Quantify a Single Slide
-----------------------

`Example 6`_ shows how to quantify a single slide within a predefined :class:`SlideCollection`.
This is useful for re-quantifying a specific slide with different parameters. This example applies `"pixel-level"` masking and saves tile images for potential reconstruction.

.. _Example 6:

Example 6: Quantify a Single Slide
------------------------------------

.. code-block:: python

    from cubats.slide_collection.slide_collection import SlideCollection

    # Quantify a single slide by name
    my_collection.quantify_single_slide(
        slide_name = "Slide_01",
        save_img = True,
        masking_mode = "pixel-level"
    )

.. note::
    Quantification overwrites existing results in :code:`data_dir`.
    Back up previous data before re-running quantification on the same collection.

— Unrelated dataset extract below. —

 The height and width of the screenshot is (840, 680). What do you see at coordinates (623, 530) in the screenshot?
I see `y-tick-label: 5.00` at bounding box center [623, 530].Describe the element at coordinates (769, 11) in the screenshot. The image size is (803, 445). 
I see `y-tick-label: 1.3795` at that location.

.. _Combinatorial Analysis of Antigen Expressions:

Combinatorial Analysis of Antigen Expressions
=============================================

CuBATS enables spatial co-expression analysis of TAAs by performing pixel-wise comparisons across the previously quantified IHC-stained WSIs.
For each antigen pair or triplet, CuBATS computes combined tumor coverage, identifying regions of *overlapping expression* and *complementary expression* between markers as well as stratification into *high-, medium-, and low-positive* categories.
This analysis builds upon the results generated during quantification, using the same antigen-specific intensity thresholds.

Results are stored in :code:`.CSV` and :code:`.PICKLE` format within the :code:`data_dir`.
Optionally, a visualization of the combinatorial analysis can be saved for reconstruction into a WSIs. This can be done by enabling :code:`save_imgs=True`.

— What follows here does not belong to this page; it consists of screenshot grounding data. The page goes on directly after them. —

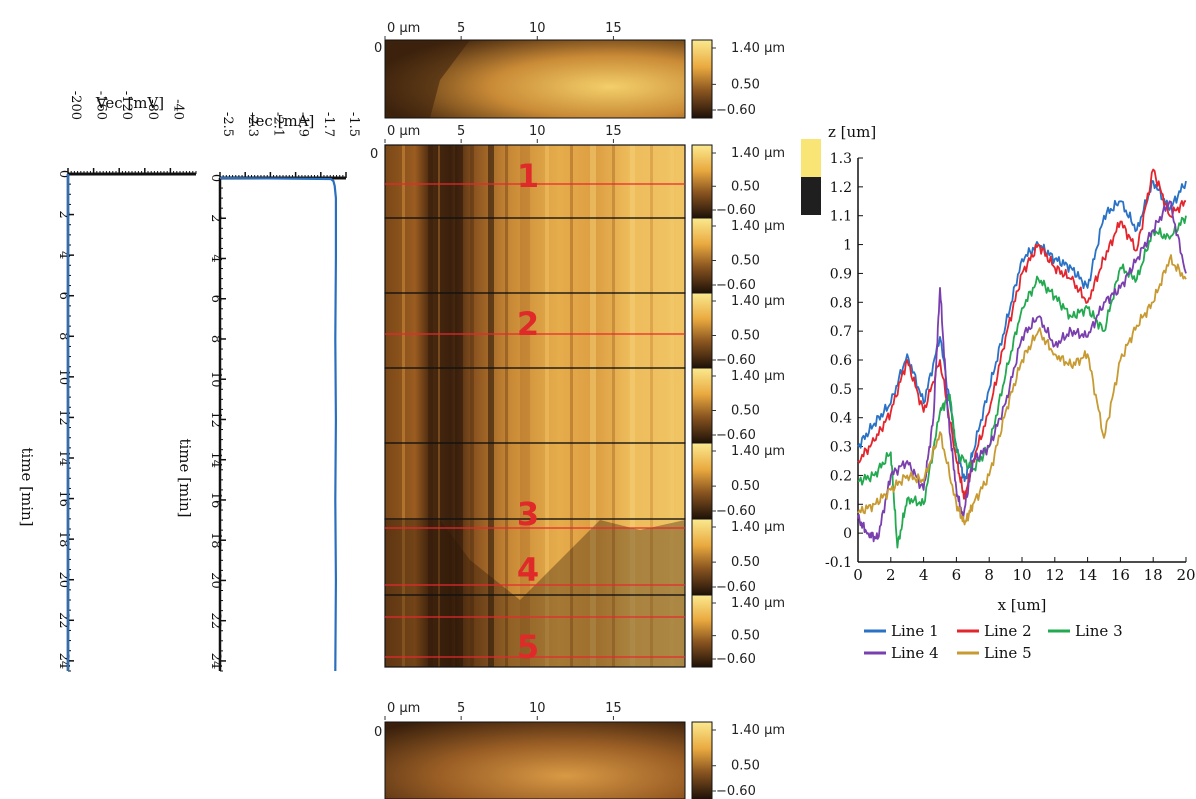 Image resolution: width=1196 pixels, height=799 pixels. What do you see at coordinates (282, 121) in the screenshot?
I see `current-axis-title: Iec [mA]` at bounding box center [282, 121]. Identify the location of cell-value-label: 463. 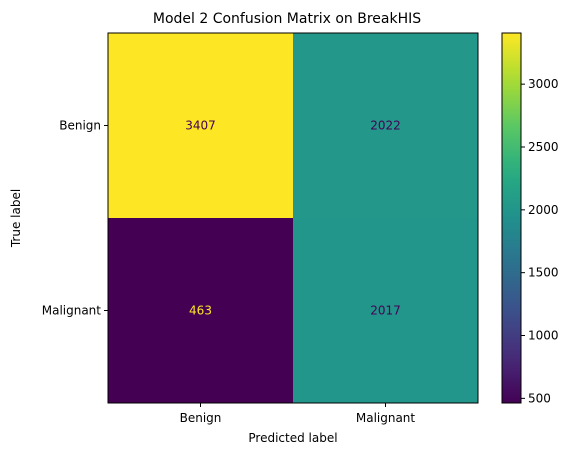
(200, 311).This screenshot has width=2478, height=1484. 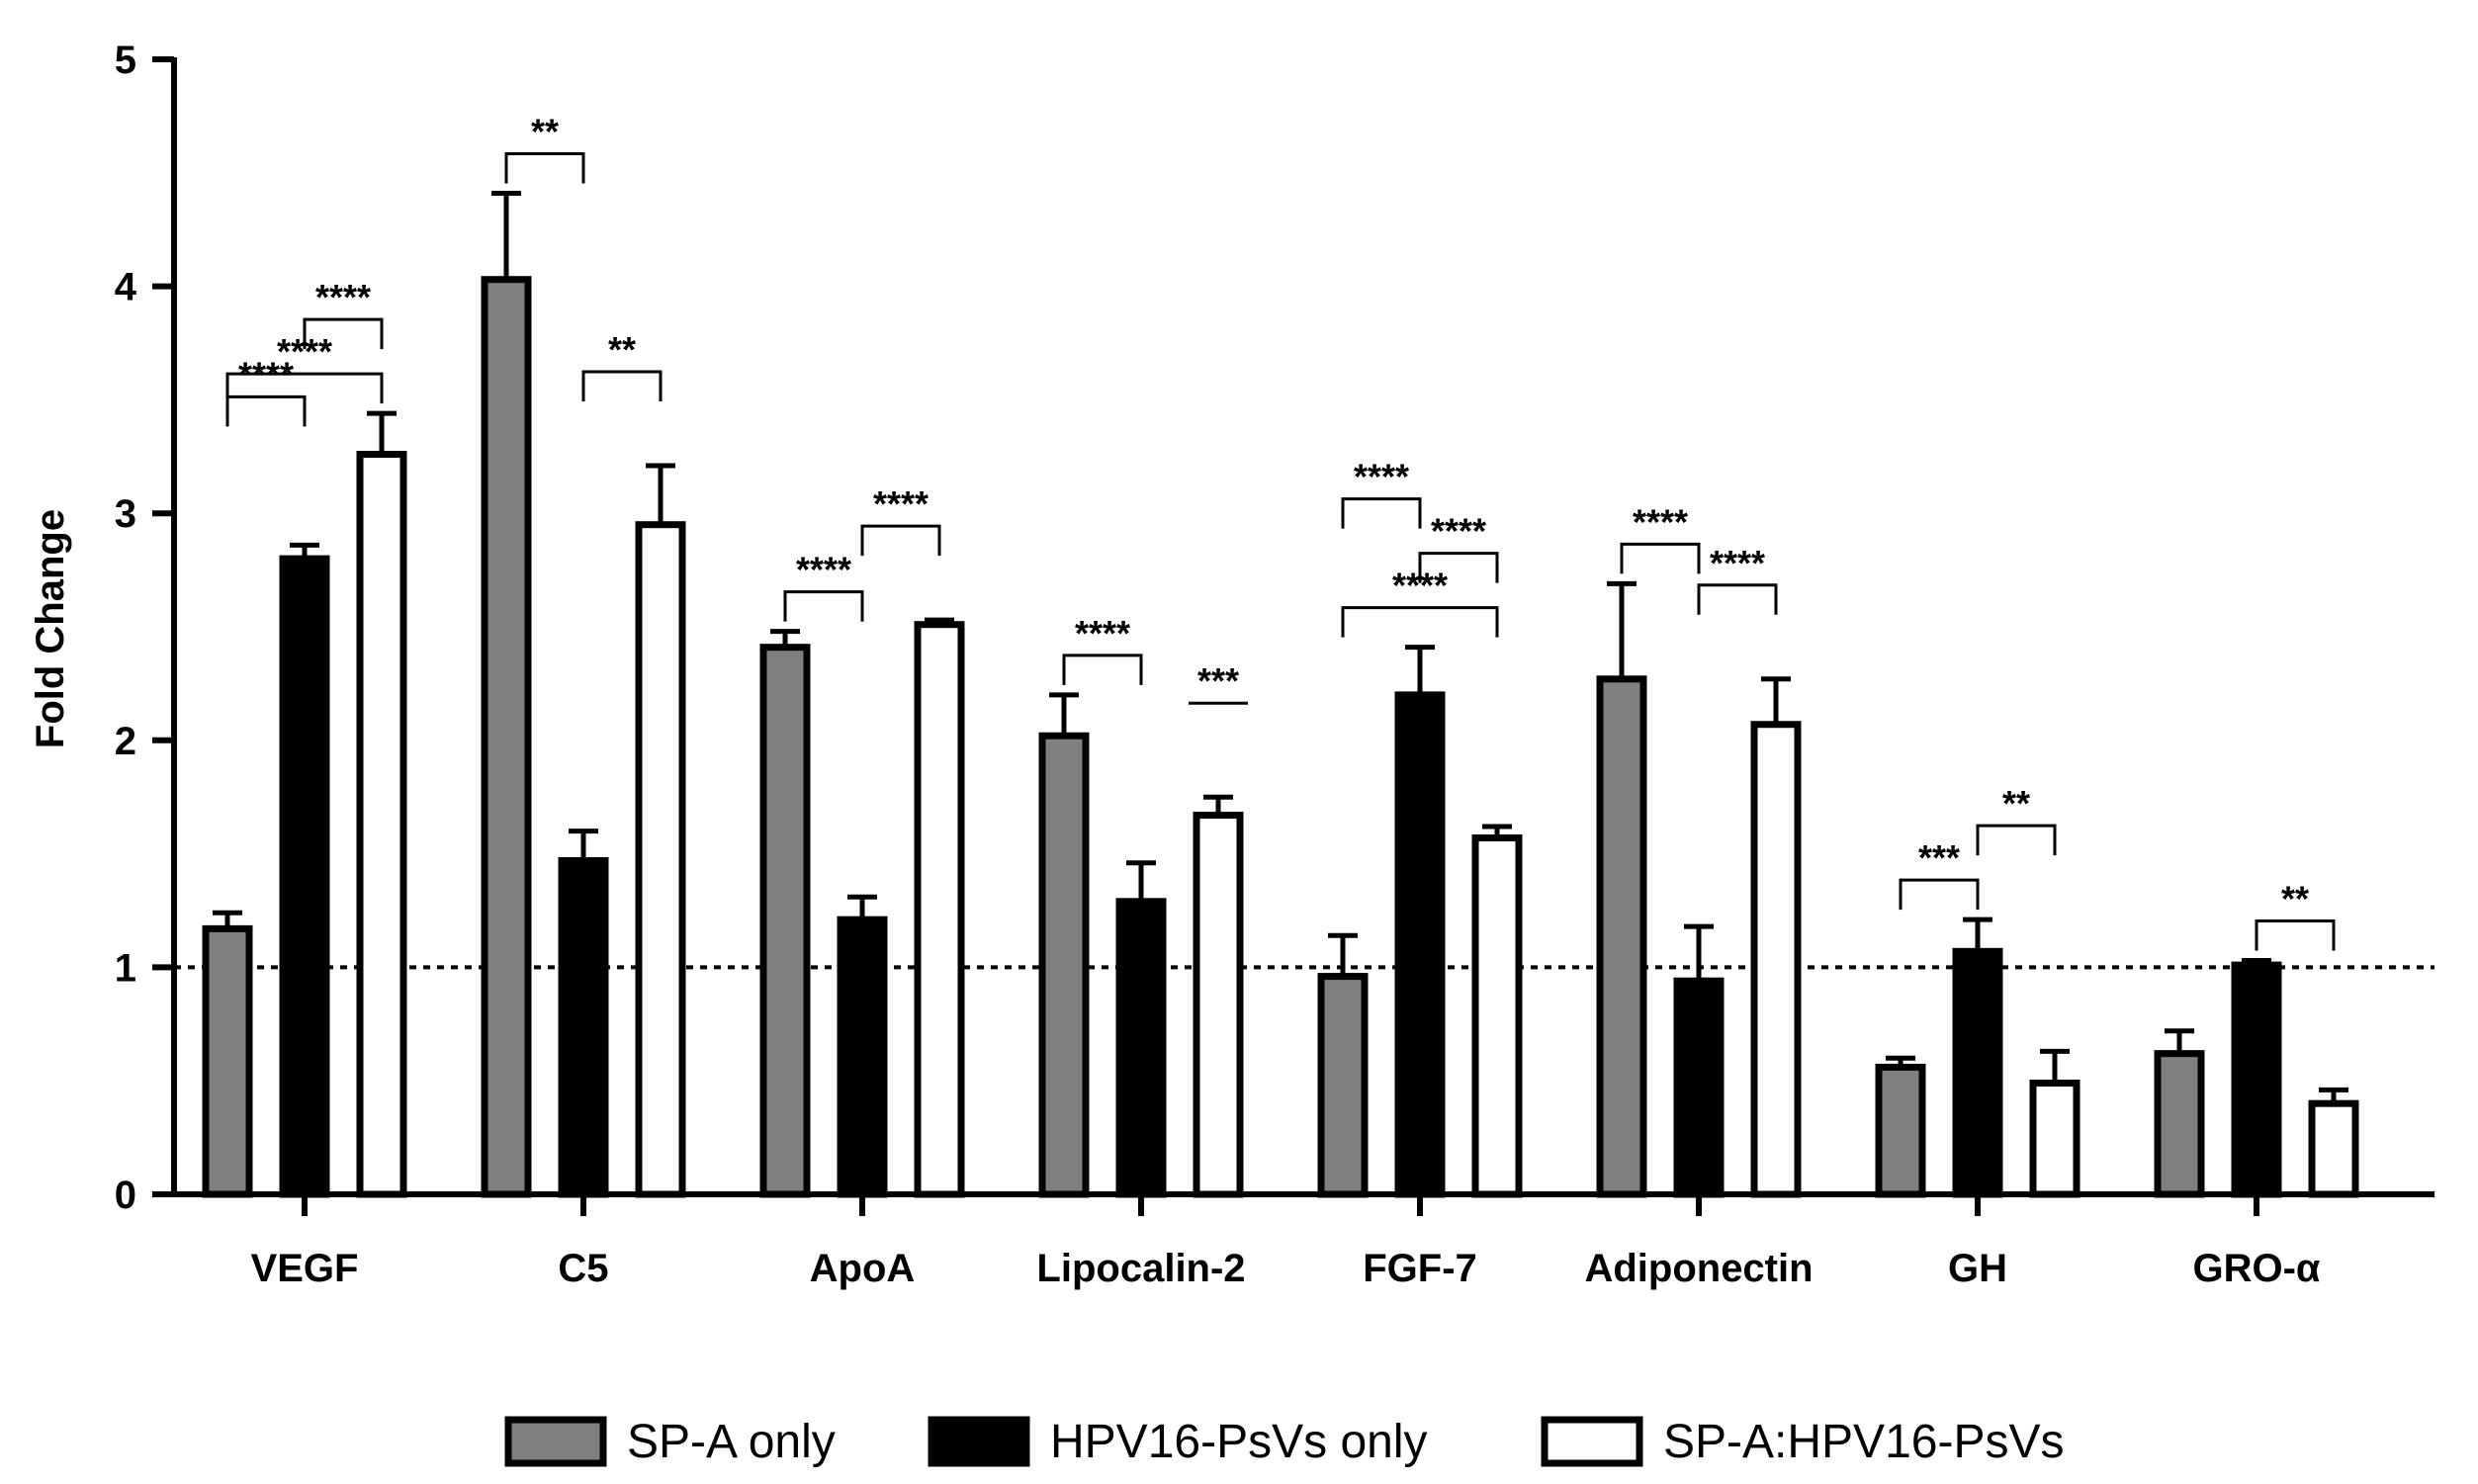 I want to click on bar-c5-hpv16-psvs-only, so click(x=583, y=1027).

Furthermore the selection of tile-level or pixel-level masking can be specified via the :code:`masking_mode` parameter. This parameter should be set consistent with the selection used during quantification.

Pairwise-Antigen Combinations
-------------------------------

`Example 7`_ demonstrates how to compute all possible antigen pairs within a predefined :class:`SlideCollection`.
Each pair of quantified slides is compared tile by tile, with results aggregated to a WSI-level. The example applies `"pixel-level"` masking with saving tile images.

.. _Example 7:

Example 7: Pairwise-Antigen Co-Expression Analysis
---------------------------------------------------

.. code-block:: python

    from cubats.slide_collection.slide_collection import SlideCollection

    # Compute all possible antigen pairs within the collection
    my_collection.generate_antigen_pair_combinations(
        save_imgs = True,
        masking_mode = "pixel-level"
    )

After completion, the dual-antigen results are available in :code:`my_collection.dual_antigen_expressions`
and saved in :code:`data_dir/pixel-level_dual_antigen_expressions.csv`.

.. note::
    Co-expression analysis relies on previously quantified slides.
    Ensure quantification has been completed before running antigen combination analysis.
    Triplet combinations can be computed analogously using
    :code:`my_collection.generate_antigen_triplet_combinations(masking_mode="pixel-level")`.

.. _References:

References
==========

.. [1] Ruifrok, A., & Johnston, D. Quantification of histochemical staining by color deconvolution. Anal Quant Cytol Histol, 2001, 23.

.. [2] Varghese, F., Bukhari, A. B., Malhotra, R., & De, A. IHC Profiler: an open source plugin for the quantitative evaluation and automated scoring of immunohistochemistry images of human tissue samples. PLoS One, 2014, 9(5): e96801.